→ PROVIDED PASSAGE:
======
Chaïm Soutine was a Russian painter who made a major contribution to the expressionist movement while living and working in Paris.
Inspired by classic painting in the European tradition, exemplified by the works of Rembrandt, Chardin and Courbet, Soutine developed an individual style more concerned with shape, color, and texture over representation, which served as a bridge between more traditional approaches and the developing form of Abstract Expressionism.
Soutine was born Chaim-Iche Solomonovich Sutin, in Smilavichy in the Minsk Governorate of the Russian Empire (present-day Belarus). He was the tenth of eleven children born to Zalman (also reported as Solomon and Salomon) Moiseevich Sutin (1858-1932) and Sarah Sutina (née Khlamovna) (died in 1938). From 1910 to 1913 he studied in Vilnius at a small art academy. In 1913, with his friends Pinchus Kremegne and Michel Kikoine, he emigrated to Paris, where he studied at the École des Beaux-Arts under Fernand Cormon. He soon developed a highly personal vision and painting technique.
For a time, he and his friends lived at La Ruche, a residence for struggling artists in Montparnasse where he became friends with Amedeo Modigliani. Modigliani painted Soutine's portrait several times, most famously in 1917, on a door of an apartment belonging to Léopold Zborowski, who was their art dealer. Zborowski supported Soutine through World War I, taking the struggling artist with him to Nice to escape the possible German invasion of Paris.
After the war Paul Guillaume, a highly influential art dealer, began to champion Soutine's work. In 1923, in a showing arranged by Guillaume, the prominent American collector Albert C. Barnes, bought 60 of Soutine's paintings on the spot. Soutine, who had been virtually penniless in his years in Paris, immediately took the money, ran into the street, hailed a Paris taxi, and ordered the driver to take him to Nice, on the French Riviera, more than 400 miles away.
Soutine once horrified his neighbours by keeping an animal carcass in his studio so that he could paint it (Carcass of Beef). The stench drove them to send for the police, whom Soutine promptly lectured on the relative importance of art over hygiene. There's a story that Marc Chagall saw the blood from the carcass leak out onto the corridor outside Soutine's room, and rushed out screaming, 'Someone has killed Soutine.' Soutine painted 10 works in this series, which have since become his most well-known. His carcass paintings were inspired by Rembrandt's still life of the same subject, Slaughtered Ox, which he discovered while studying the Old Masters in the Louvre.
Soutine produced the majority of his works from 1920 to 1929. From 1930 to 1935, the interior designer Madeleine Castaing and her husband welcomed him to their summer home, the mansion of Lèves, becoming his patrons, so that Soutine could hold his first exhibition in Chicago in 1935. He seldom showed his works, but he did take part in the important exhibition The Origins and Development of International Independent Art held at the Galerie nationale du Jeu de Paume in 1937 in Paris, where he was at last hailed as a great painter. Soon afterwards France was invaded by German troops. As a Jew, Soutine had to escape from the French capital and hide in order to avoid arrest by the Gestapo. He moved from one place to another and was sometimes forced to seek shelter in forests, sleeping outdoors. Suffering from a stomach ulcer and bleeding badly, he left a safe hiding place for Paris in order to undergo emergency surgery, which failed to save his life. On 9 August 1943, Chaim Soutine died of a perforated ulcer. He was interred in Cimetière du Montparnasse, Paris.
======
Data taken from a collection:
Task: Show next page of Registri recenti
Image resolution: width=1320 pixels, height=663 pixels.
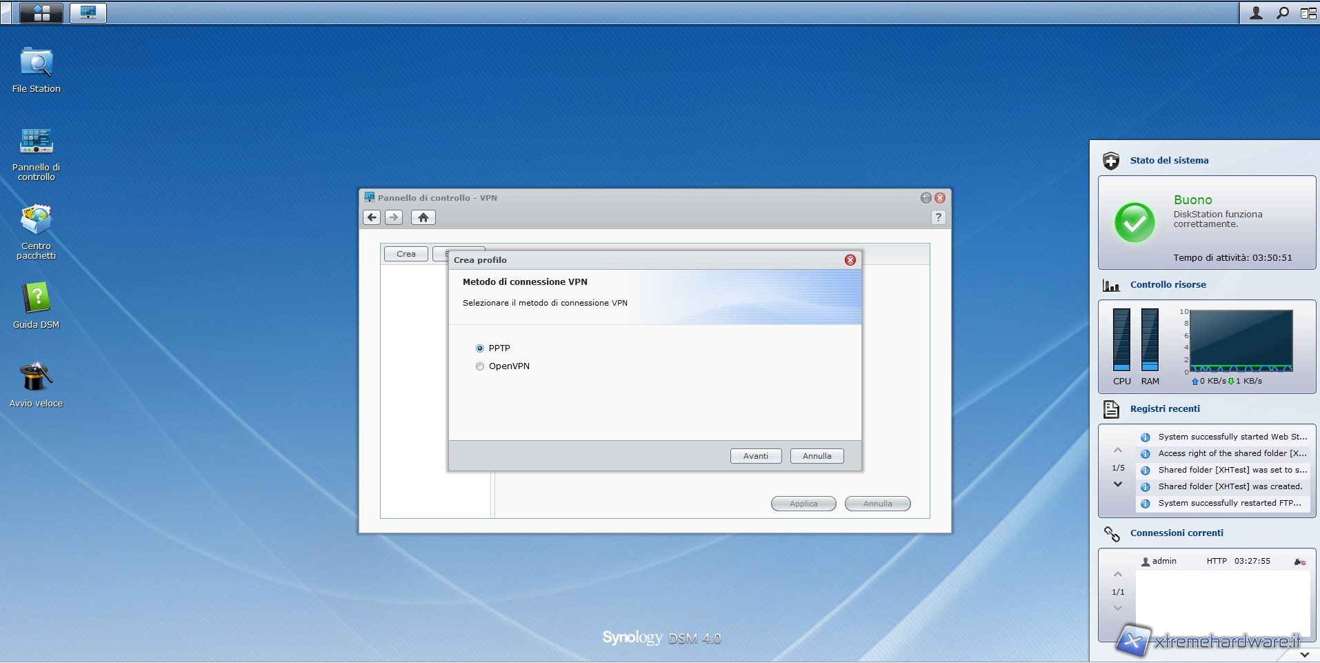Action: (x=1118, y=484)
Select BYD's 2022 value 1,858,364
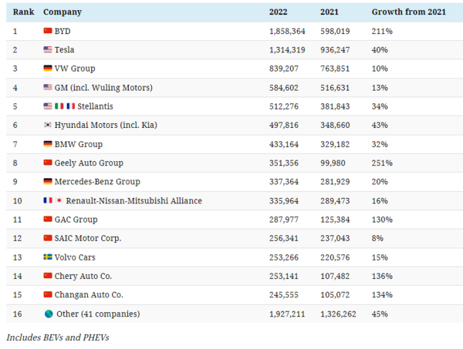This screenshot has width=463, height=349. [x=287, y=32]
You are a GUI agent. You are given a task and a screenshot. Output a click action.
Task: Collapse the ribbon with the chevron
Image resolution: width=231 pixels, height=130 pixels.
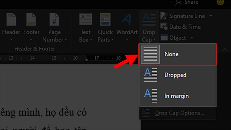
======
→ WHAT YOU WILL DO:
Please answer these questions using the text on Chaïm Soutine:
(a) Where did Soutine study from 1910 to 1913?
(b) How many of Soutine's paintings did Albert C. Barnes buy in 1923?
(c) Which painting inspired Soutine's carcass paintings?
The entries have no connection to the text on Chaïm Soutine.

→ ANSWER TO THIS TASK:
(a) At a small art academy in Vilnius.
(b) 60.
(c) Rembrandt's still life Slaughtered Ox.